Save on School Lunches
For many families, going back to school means going back to packing lunches every morning. But purchasing the convenient, individually packaged lunch box foods, disposable sandwich bags and cutlery can add up quickly. Instead, look for reusable lunch containers that can hold sandwiches, fruits and veggies, and drinks without needing to be replaced each day. (For instance, myColdCup keeps milk, smoothies or juice cold all day — and help you save $60 or more per year by not purchasing milk at school each day.)
You can also save by stocking up on “summertime deals with a long shelf life,” says Teri Gault, CEO of The Grocery Game. She recommends purchasing extras of items that are often on sale during the summer, such as granola bars, juice boxes, lunch meat (for the freezer), condiments like mustard and mayo, ranch salad dressing for veggie dips, and berries that can be frozen and later made into smoothies. And look out for Labor Day sales on chips and meats for the grill like chicken breasts (which can be grilled and sliced for lunch meat).
Set a School Clothing Budget
Starting school is just more fun with new clothes to wear, but shopping for back-to-school clothes can easily get out of hand. Gault recommends making a list of necessary items and setting a school clothes budget. Talk to your child about choosing clothes that will last and will stay in fashion for longer than just one season.
“Offer to give your child half the difference for what they come in under budget,” Gault says. “They will often choose only one or two pricier trendy items in favor of cash in their pocket. They're happy. Your wallet's happy, and it teaches them a lifetime of thrift and making good purchasing decisions within their means.”
Scout Out School Supplies at Home
It might be fun for your kids to start the year off with a brand new pack of pencils or a new pair of safety scissors, but the newness will wear off in just a few days. And purchasing all brand-new items each year can really add up. Before you begin buying the supplies on your child’s list, “search around your home for any usable supplies from the previous year,” says consumer and money saving expert Andrea Woroch. “Collect leftover pens, pencils, notebooks and other supplies so you don’t waste money on items you already have.”
For those items you need to purchase new, shop at dollar stores or order supplies online, says Erin Konrad of CouponPal. “You can often stock up on supplies at dollar stores for much lower costs than what big-box office supply stores charge,” she says. If you order online, look for coupons for free shipping, at least.
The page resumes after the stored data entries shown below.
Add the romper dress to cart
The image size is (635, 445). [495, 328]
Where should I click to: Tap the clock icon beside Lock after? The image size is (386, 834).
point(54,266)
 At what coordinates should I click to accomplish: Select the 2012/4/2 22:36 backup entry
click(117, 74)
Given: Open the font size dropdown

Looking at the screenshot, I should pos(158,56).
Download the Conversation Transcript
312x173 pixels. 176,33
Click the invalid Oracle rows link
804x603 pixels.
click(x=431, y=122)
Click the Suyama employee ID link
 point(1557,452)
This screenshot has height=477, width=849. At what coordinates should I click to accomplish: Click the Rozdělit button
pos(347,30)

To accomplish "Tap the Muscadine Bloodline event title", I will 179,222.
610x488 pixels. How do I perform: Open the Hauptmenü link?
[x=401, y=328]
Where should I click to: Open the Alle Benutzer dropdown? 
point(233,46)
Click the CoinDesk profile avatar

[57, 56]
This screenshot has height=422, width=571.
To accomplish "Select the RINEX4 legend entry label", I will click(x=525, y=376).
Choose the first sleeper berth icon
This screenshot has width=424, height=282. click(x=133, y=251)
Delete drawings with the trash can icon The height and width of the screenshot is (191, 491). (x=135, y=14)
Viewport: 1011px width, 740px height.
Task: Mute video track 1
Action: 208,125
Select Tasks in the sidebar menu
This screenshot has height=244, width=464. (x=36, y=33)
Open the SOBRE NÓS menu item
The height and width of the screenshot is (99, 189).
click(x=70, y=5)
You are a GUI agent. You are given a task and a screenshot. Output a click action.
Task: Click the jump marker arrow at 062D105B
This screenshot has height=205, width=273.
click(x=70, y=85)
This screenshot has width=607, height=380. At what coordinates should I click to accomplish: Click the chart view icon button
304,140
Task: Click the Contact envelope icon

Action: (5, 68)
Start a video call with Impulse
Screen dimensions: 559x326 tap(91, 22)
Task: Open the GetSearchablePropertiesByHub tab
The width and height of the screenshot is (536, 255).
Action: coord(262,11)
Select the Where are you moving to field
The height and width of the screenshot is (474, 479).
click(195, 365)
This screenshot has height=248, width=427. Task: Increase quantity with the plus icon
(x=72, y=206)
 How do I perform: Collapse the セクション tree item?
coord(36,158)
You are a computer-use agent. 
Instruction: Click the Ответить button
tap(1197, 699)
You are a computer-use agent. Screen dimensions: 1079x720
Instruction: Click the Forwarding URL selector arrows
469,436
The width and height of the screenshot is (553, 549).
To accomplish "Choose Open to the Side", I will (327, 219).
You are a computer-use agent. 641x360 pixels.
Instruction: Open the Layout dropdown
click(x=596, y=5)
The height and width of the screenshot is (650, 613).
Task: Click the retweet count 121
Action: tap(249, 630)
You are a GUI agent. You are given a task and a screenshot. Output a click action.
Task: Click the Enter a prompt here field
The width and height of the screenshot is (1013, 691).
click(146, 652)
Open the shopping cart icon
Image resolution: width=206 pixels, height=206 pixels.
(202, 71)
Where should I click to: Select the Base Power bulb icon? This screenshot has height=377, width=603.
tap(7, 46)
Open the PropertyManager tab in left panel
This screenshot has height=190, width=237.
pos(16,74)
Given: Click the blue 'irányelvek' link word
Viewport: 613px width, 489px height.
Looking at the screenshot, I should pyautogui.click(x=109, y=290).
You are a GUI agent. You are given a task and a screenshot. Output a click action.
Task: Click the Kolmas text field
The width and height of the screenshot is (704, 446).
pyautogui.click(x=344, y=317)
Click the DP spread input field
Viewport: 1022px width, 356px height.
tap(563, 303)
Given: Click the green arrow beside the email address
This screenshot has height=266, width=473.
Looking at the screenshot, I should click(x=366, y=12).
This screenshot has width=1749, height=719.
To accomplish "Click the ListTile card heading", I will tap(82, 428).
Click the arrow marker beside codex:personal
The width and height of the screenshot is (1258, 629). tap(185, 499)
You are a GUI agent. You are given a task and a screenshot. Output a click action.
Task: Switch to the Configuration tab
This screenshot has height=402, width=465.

It may be easy to simply pop into the closest big-box stores to purchase electronics and other school items, but you can save loads of money by shopping around at pawn shops, consignment stores and secondhand stores. For several years, parents and students have been shopping at pawn shops to purchase electronics for the back-to-school season, according to Yigal Adato, general manager of CashCo Pawn in San Diego.
At Adato’s store, the majority of items sold during the months of August and September are electronics such as laptops, desktops, cameras, iPods, iPads, earphones, and prepaid cell phones given to students for emergency use. “You can find up to 60 percent off retail prices at your local pawn shop,” Adato says, adding that prices are often much lower than those found online or in brick-and-mortar stores.
Savvy shoppers can also find great deals at consignment stores for back-to-school clothing, accessories and backpacks. And look at pawn shops and secondhand stores for back-to-school purchases such as bicycles for students who ride bikes to school.
Wait — and Shop Late
If you received your children’s school supply lists in the spring or early summer, you had plenty of time to seek out good deals on the supplies they need. But if you didn’t shop early, shopping late can be the next best thing. “If your child doesn’t need a certain supply right away, wait until the clearance sales that generally begin right as school starts,” says Kevin Gallegos, vice president of Phoenix operations at Freedom Financial Network, LLC.
And start early planning for next year so you can save throughout the year and avoid a large school supply purchase this time next year. “Supply lists remain about the same year to year,” Gallegos says. “When you obtain the list of supplies for your child, also request the list for the following year’s grade. Then watch for those items to go on sale.”